**CONSIGNE:**
Recopiez à l'identique le passage de l'extrait sur l'expérience visionnaire compris entre « La vision que » et « d'une mystérieuse intensité. », ces deux bornes incluses.

**EXTRAIT:**
+++

L'expérience visionnaire

 

Tout écrivain qui n'a jamais éprouvé l'impuissance ou la vanité du langage humain est indigne de confiance. Mais celui qui, à cette épreuve, en vient à renoncer, ne trahit pas moins la confiance que nous placions en lui. Le grand dessein de l'âme, ce par quoi elle s'oriente et s'achemine vers l'Ame du monde, n'est-il pas de surmonter ce sentiment d'impuissance et de vanité ? Sentiment le plus souvent alimenté par les sophismes de la paresse et les doléances de la lâcheté.

Certes, l'expérience transcendante demeure « incommunicable ». A quelque tentative s'essaye-t-on, il reste impossible de la faire passer systématiquement de l'un à l'autre par la seule vertu des mots, ne serait-ce qu'en la raison de la diversité de l'entendement humain.

La transmission du message céleste, de la vision angélique, obéit à des lois subtiles, plus proches de la poésie et de l'art que de l'information scientifique. Rien ne peut nous assurer que le sentiment de la beauté dût fatalement passer de telle œuvre à tel spectateur, celle-là fût--elle admise pour géniale et celui-ci, un amateur éclairé.

La vision que les philosophes néoplatoniciens eurent la sagesse de juger indissociable de la spéculation, appartient à une réalité antérieure aux pensées et aux phrases... S'étend alors devant nous un monde silencieux et enfantin où la couleur, et le grain de la couleur, et sa musique intérieure, vivent dans la souveraine lumière, doués d'une mystérieuse intensité.

+++

**ENREGISTREMENTS:**
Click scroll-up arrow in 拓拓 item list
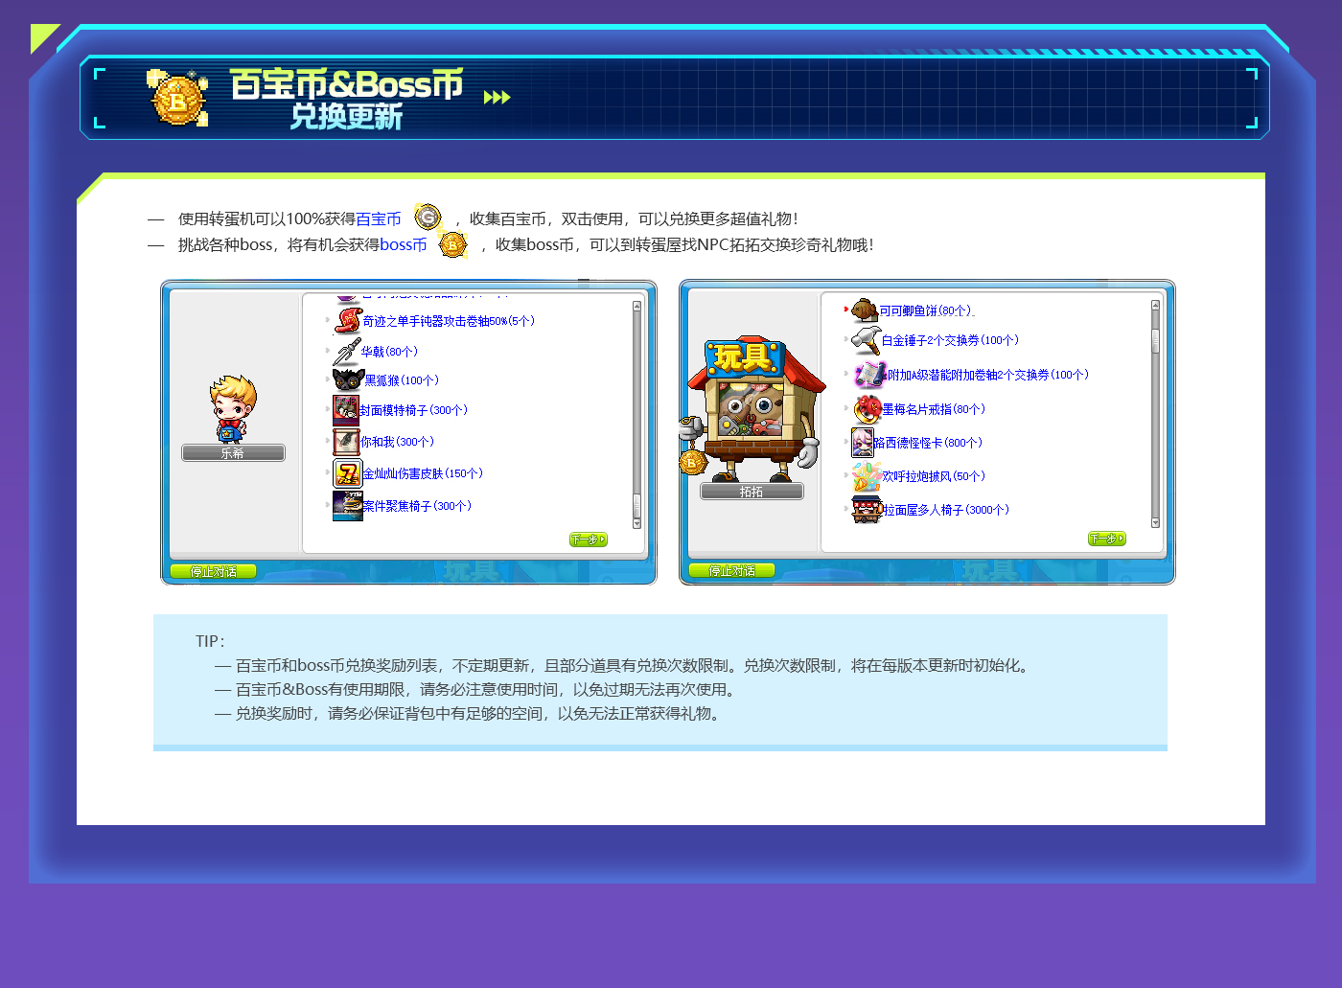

+++

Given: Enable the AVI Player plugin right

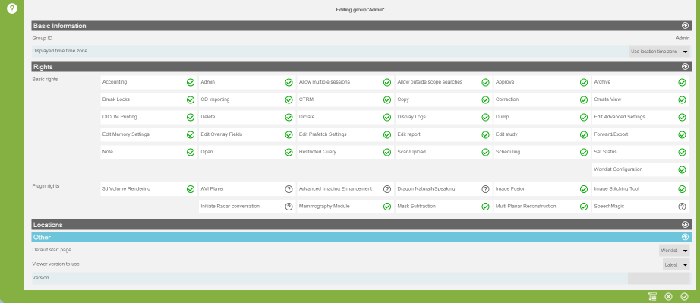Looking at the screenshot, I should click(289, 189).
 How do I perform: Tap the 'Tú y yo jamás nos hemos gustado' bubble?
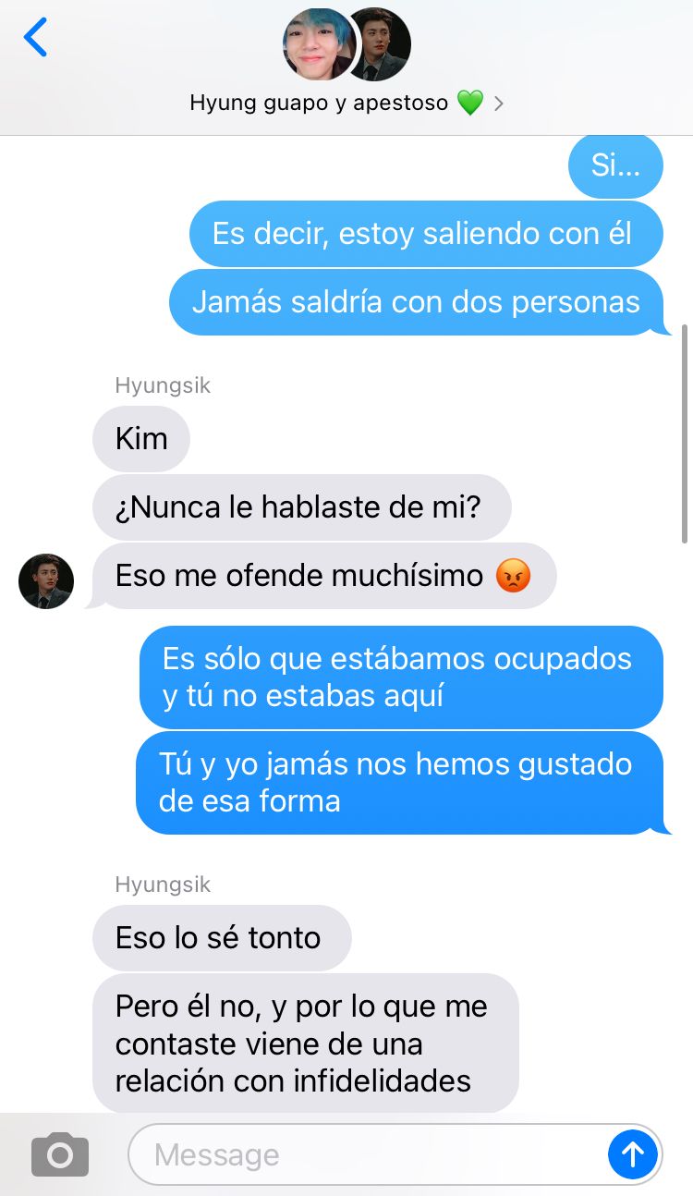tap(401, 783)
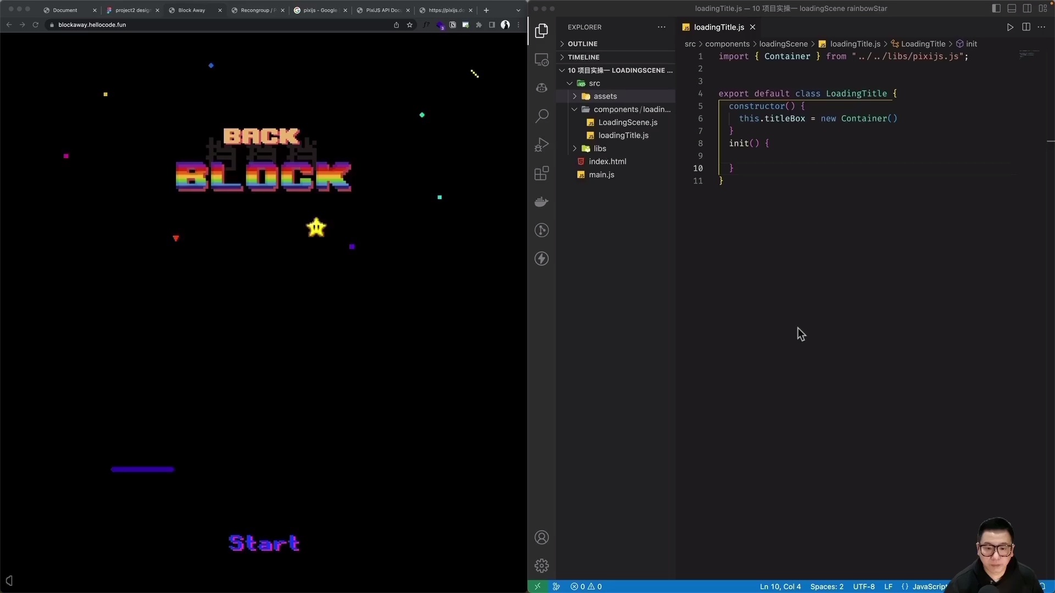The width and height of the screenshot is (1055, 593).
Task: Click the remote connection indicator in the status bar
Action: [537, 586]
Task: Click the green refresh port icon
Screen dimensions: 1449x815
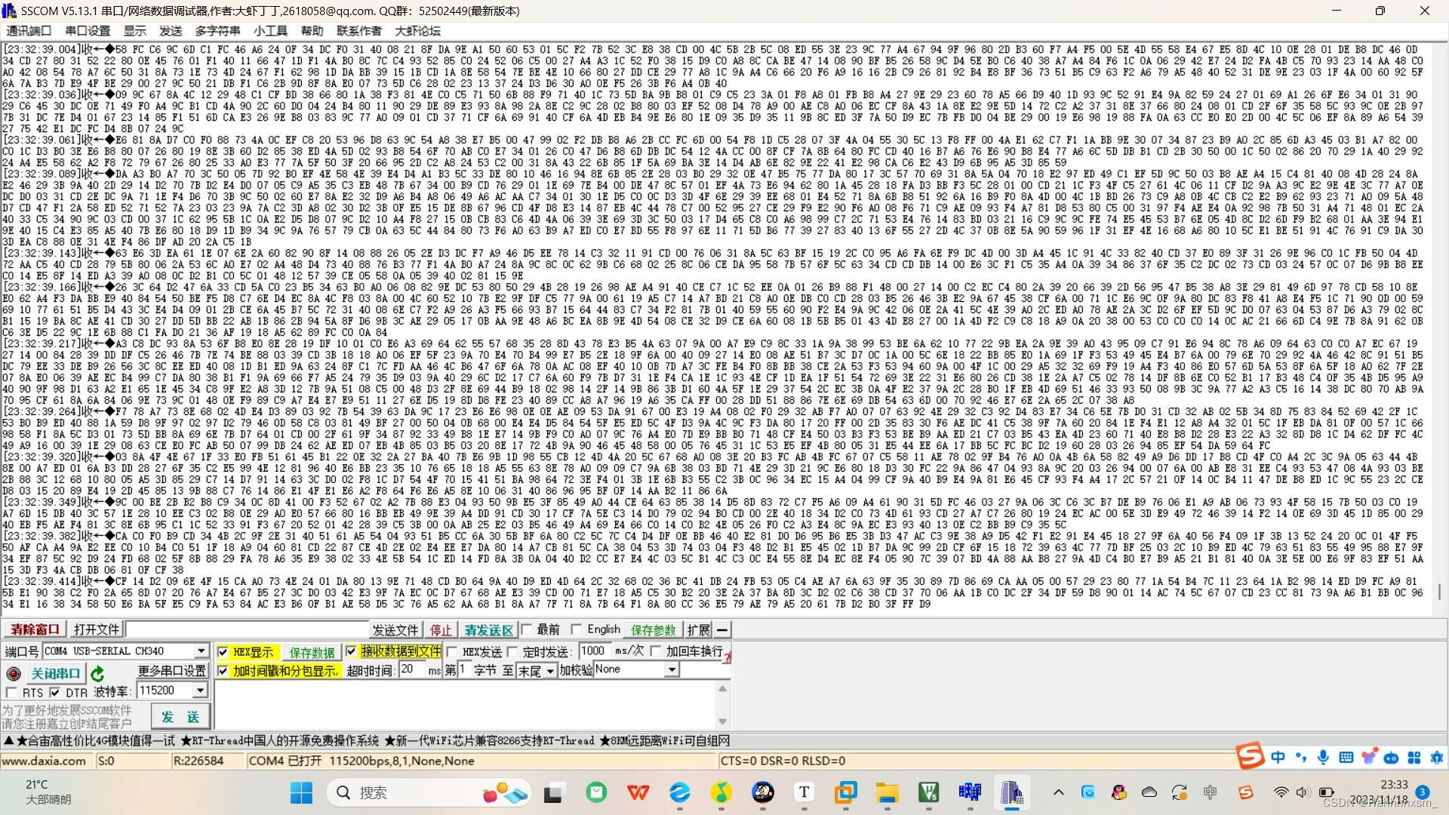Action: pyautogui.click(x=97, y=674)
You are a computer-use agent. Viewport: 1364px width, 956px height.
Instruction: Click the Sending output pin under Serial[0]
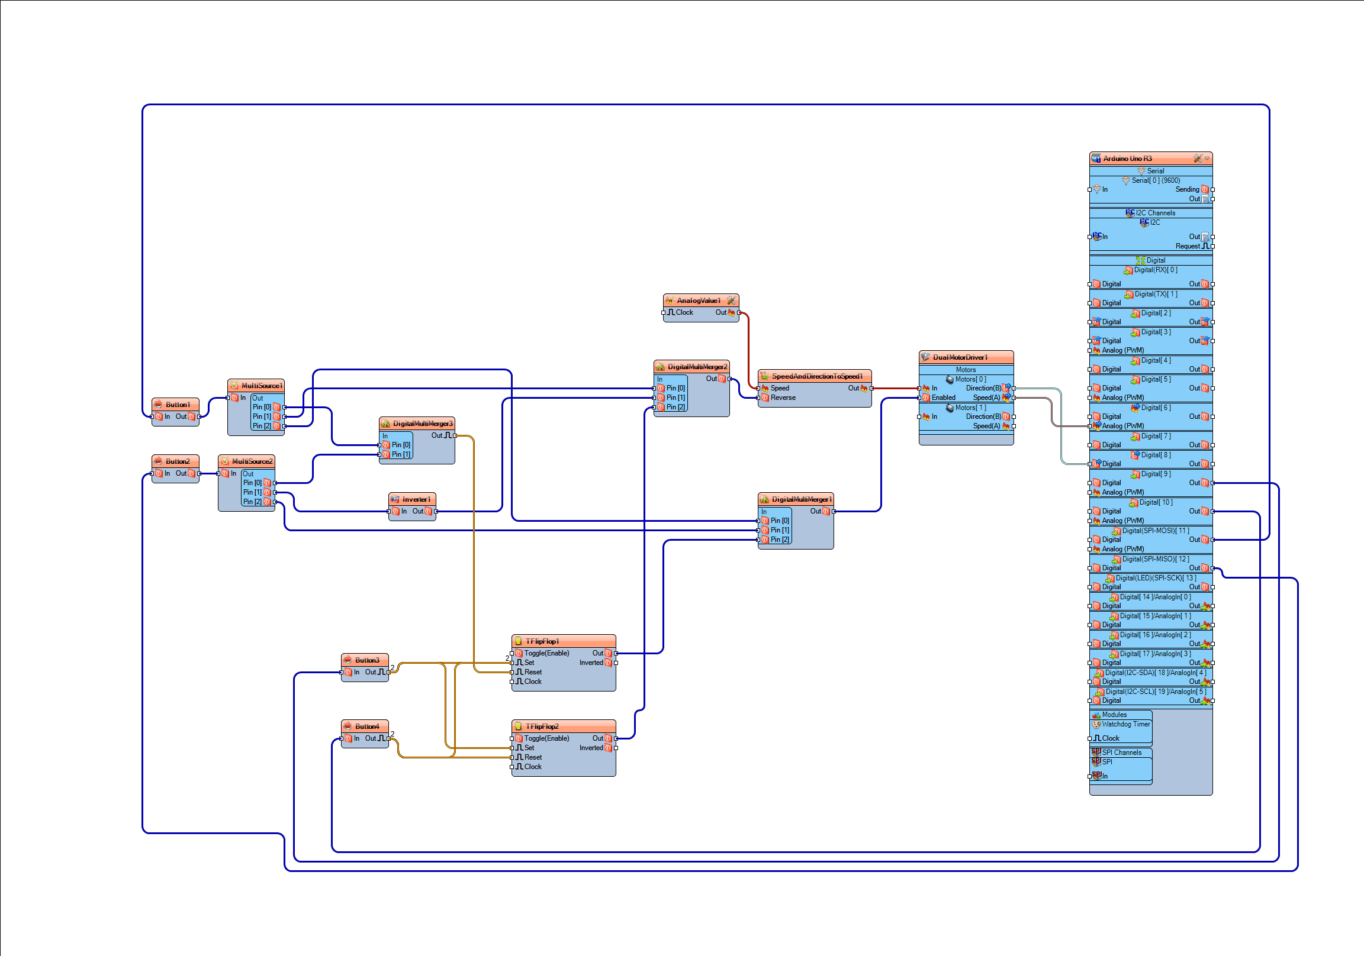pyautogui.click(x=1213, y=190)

+++

**RÉPONSE RÉDIGÉE:**
La vision que les philosophes néoplatoniciens eurent la sagesse de juger indissociable de la spéculation, appartient à une réalité antérieure aux pensées et aux phrases... S'étend alors devant nous un monde silencieux et enfantin où la couleur, et le grain de la couleur, et sa musique intérieure, vivent dans la souveraine lumière, doués d'une mystérieuse intensité.